Safaricom is working on the return of a zero-interest credit service for the purchase of goods that was last year blocked by the Central Bank of Kenya (CBK) hours before the launch.
Peter Ndegwa, the Safaricom chief executive, told the Business Daily the telco is making changes to the product dubbed ‘Faraja’ as was required by the CBK and that the product will “surely show up.”
The Faraja product is owned by EDOMx Ltd, a Kenya-based financial technology firm, which had listed Safaricom and Equity Bank as its partners.
“I am sure it will show up. We needed to change a few things. We will bring it back. It needs to be approved normally just in the same way CBK approves (other products). It is a use case that customers want.
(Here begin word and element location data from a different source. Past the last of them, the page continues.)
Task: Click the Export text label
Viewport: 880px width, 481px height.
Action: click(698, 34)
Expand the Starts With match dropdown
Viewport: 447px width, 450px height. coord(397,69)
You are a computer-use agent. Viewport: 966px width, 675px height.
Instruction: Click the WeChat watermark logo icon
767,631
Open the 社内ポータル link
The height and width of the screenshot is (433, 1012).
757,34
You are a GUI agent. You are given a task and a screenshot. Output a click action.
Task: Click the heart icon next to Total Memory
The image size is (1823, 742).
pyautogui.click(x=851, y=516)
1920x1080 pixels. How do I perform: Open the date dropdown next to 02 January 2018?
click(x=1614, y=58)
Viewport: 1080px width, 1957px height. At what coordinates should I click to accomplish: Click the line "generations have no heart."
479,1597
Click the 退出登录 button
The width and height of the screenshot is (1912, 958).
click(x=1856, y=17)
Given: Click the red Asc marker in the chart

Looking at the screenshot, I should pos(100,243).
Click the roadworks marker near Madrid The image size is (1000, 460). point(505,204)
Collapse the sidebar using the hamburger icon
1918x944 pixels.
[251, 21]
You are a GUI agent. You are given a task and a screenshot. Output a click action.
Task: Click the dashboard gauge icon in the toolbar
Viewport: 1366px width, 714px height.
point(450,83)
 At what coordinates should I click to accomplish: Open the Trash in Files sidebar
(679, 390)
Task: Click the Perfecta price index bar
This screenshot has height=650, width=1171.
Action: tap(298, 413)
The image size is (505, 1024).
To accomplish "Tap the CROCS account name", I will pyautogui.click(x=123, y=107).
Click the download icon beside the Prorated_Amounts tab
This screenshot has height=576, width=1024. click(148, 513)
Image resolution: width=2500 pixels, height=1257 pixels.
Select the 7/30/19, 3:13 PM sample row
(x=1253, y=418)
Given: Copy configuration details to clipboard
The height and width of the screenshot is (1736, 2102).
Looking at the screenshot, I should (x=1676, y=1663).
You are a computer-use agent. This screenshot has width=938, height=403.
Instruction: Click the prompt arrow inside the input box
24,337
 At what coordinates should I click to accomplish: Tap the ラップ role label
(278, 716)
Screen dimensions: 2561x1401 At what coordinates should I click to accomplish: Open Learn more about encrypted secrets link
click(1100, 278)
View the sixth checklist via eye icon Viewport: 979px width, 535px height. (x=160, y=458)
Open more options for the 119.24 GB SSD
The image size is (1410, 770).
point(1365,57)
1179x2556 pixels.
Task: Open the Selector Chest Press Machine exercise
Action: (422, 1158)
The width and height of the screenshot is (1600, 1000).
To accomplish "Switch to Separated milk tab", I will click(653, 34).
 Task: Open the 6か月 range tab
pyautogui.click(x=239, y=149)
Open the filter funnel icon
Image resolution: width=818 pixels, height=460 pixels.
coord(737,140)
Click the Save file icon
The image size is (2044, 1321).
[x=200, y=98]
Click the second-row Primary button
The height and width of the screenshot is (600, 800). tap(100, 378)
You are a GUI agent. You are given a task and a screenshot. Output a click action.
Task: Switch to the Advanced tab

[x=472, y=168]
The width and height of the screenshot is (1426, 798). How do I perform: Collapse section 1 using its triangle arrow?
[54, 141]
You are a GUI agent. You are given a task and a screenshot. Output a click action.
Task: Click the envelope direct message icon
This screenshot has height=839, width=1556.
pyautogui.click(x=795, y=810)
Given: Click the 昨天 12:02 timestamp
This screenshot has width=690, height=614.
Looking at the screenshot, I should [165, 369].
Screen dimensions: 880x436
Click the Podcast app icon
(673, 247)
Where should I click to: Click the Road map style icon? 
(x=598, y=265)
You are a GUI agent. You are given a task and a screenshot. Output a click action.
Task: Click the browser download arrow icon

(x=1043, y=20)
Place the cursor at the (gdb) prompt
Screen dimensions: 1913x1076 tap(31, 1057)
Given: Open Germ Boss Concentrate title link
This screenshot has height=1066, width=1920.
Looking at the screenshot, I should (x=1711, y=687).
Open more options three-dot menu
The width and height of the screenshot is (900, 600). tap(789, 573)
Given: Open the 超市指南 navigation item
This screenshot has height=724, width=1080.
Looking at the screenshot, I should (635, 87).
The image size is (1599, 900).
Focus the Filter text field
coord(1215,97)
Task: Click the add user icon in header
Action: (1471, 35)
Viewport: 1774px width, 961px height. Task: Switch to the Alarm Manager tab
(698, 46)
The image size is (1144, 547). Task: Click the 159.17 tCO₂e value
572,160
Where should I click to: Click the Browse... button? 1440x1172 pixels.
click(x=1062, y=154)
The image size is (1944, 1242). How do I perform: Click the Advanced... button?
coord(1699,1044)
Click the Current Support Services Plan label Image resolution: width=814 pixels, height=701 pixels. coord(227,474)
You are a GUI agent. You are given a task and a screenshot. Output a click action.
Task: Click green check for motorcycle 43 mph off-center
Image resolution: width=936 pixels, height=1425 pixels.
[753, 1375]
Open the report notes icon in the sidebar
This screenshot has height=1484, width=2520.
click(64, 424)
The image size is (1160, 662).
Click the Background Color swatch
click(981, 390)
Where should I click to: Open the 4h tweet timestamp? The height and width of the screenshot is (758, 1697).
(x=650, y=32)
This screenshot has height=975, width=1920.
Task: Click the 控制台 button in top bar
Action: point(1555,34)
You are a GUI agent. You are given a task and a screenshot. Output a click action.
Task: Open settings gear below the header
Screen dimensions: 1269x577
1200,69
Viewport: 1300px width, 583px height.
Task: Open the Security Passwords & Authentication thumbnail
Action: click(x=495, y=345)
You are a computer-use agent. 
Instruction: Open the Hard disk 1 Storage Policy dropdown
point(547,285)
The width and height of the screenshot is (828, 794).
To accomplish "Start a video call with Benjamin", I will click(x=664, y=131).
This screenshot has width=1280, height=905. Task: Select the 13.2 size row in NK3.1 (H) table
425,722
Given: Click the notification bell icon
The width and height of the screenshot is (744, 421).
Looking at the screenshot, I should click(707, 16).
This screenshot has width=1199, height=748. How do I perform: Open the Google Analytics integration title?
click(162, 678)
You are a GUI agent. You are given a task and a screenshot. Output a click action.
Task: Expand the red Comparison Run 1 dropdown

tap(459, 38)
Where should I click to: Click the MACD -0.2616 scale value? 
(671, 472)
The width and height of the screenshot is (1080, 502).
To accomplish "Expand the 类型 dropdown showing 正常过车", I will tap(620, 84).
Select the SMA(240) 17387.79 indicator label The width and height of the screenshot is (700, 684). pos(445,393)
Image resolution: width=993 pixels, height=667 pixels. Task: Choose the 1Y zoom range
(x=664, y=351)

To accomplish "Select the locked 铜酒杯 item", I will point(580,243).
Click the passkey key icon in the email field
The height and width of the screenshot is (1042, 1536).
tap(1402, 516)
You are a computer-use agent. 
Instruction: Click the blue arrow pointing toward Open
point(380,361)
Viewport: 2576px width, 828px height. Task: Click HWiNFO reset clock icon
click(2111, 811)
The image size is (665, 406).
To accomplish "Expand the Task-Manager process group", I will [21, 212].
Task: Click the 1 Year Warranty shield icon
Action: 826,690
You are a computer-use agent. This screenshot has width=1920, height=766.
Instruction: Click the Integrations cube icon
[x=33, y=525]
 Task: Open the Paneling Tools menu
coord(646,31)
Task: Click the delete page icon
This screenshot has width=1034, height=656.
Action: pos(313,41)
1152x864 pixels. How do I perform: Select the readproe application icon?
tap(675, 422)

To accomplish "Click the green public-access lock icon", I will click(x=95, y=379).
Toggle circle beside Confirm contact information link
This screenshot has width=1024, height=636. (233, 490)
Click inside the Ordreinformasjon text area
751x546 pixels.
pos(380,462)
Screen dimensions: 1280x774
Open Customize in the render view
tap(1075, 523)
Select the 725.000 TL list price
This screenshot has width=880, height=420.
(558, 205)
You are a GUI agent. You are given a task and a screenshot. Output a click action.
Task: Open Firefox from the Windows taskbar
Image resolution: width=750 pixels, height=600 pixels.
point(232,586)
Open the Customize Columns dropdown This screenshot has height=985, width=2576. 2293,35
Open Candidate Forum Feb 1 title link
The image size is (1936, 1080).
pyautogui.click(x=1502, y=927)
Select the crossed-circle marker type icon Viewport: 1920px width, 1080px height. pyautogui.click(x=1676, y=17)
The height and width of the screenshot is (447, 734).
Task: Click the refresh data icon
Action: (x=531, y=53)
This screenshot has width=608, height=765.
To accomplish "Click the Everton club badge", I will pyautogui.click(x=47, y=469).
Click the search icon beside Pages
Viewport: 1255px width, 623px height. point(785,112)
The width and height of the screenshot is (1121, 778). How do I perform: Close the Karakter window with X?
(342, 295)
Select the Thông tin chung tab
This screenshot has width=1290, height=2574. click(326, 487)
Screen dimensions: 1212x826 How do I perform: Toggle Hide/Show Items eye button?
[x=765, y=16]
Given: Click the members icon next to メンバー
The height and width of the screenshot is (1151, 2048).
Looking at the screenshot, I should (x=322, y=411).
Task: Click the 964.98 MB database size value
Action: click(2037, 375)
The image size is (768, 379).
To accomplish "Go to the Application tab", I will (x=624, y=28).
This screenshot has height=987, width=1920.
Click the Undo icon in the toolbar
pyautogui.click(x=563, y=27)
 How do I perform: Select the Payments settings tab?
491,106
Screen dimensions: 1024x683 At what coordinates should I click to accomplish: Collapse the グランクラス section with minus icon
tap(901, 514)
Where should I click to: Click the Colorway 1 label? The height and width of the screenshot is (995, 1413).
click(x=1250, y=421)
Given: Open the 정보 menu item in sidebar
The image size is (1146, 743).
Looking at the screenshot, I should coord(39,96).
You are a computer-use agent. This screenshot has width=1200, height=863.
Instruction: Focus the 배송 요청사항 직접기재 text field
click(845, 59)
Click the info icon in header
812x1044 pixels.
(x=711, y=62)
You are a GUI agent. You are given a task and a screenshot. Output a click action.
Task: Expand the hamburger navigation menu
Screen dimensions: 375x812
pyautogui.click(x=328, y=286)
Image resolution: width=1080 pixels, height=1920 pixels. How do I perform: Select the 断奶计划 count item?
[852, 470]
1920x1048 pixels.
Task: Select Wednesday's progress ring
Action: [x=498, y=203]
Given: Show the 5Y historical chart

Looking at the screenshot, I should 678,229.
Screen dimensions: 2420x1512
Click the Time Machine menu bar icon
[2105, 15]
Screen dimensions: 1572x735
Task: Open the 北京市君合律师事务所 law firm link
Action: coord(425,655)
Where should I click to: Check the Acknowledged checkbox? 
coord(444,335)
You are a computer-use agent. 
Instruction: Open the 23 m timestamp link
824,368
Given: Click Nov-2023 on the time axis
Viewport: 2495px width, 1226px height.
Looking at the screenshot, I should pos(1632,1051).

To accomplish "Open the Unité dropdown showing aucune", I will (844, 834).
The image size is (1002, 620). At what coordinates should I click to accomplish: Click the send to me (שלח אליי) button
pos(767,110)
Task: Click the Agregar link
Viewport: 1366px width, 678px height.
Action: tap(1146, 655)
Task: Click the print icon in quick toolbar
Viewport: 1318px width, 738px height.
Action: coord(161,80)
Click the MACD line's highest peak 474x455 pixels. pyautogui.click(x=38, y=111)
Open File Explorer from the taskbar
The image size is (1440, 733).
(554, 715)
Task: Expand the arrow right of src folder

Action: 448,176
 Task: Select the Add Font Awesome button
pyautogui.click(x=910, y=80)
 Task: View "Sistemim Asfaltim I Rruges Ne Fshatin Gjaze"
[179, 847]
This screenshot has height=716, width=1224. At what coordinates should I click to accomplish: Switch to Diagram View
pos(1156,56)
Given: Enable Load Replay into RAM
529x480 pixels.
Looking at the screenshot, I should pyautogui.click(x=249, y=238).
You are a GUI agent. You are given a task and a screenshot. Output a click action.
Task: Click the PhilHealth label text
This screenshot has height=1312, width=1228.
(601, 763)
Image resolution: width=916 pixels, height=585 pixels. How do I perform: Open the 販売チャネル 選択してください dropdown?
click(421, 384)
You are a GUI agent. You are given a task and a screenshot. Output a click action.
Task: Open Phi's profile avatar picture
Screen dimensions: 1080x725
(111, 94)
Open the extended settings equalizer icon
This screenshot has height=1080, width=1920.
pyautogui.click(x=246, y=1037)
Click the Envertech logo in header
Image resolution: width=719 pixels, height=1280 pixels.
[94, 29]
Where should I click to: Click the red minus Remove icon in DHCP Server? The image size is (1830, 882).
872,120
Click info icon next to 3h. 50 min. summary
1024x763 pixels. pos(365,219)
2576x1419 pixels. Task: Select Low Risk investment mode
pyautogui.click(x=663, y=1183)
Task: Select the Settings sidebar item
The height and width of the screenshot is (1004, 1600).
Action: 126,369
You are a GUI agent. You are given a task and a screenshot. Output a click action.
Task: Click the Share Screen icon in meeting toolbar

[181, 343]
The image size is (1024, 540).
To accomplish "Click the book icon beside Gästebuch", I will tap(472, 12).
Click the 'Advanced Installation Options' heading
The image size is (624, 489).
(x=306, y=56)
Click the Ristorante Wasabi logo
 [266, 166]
You will see it come back,” said Mr Ndegwa.
Faraja was to allow millions of Safaricom customers to shop for goods up to Sh100,000 and pay later, without interest, in a move that was going to disrupt the mobile loans market.
The product was set for launch on July 6 last year based on media invites and Safaricom had loaded the terms and conditions of the product but the CBK stopped the event.
It is not clear the changes the CBK wants Safaricom and its partner to make on the product that was promising normal M-Pesa transaction charges as the only cost at the point of sale and pay within 30 days.
Before launching a product, the CBK demands that regulated firms provide features, terms of agreement for customers, fees charged and proof of measures to guard against risks.
Other conditions are the viability of the product, tax implications and evidence it will not contravene statutory or prudential requirements.
The CBK further requires firms to disclose the complaints redress mechanisms, ensure confidentiality of consumer data and refrain from coercive selling and placing the customer under undue pressure.
Faraja is slightly similar to the ‘Lipa Later’ service in the market, only that, this time, shoppers will walk away with the goods from a list of selected merchants without being required to pay upfront in instalments.
The product promises to be a game-changer in the mobile loans market and is set to undercut other credit products that charge interest, including Fuliza, KCB-M-Pesa, M-Shwari as well as digital credit providers such as Tala, Branch and Zenka.
Safaricom and Equity were looking at making money from Faraja on the surge in Lipa na M-Pesa transactions at select stores.
Dozens of outlets, including Naivas Supermarket, Goodlife Pharmacy and City Walk had signed up to be merchants.
Safaricom launched Lipa na M-Pesa in June 2013 and has aggressively recruited merchants across the country, including large and small businesses such as fuel stations, supermarkets, corner shops and eateries to use the product.
The platform, which enables merchants to transact using a till number through which customers pay, saw active merchants grow 23.1 percent to 606,662 in the year ended March 2023 from 492,772 a year earlier.
The value of transactions through Lipa na M-Pesa was Sh1.63 billion in the financial year under review. Safaricom was by 2021 earning Sh40 million per month in revenue from the product.
Lipa na M-Pesa charges range between Sh23 and Sh210, depending on the transaction amounts.
The telco that started M-Pesa in 2007 has been enriching the platform beyond sending and receiving money.
Other capabilities linked to M-Pesa include Fuliza, the overdraft facility that allows customers to complete transactions when they have insufficient funds in their mobile money wallet.
Safaricom early in the month rolled out Fuliza ya Biashara, a service that will allow business owners to access unsecured credit of between Sh1,000 and Sh400,000 by overdrawing on M-Pesa business tills to cover short-term cash flow shortfalls.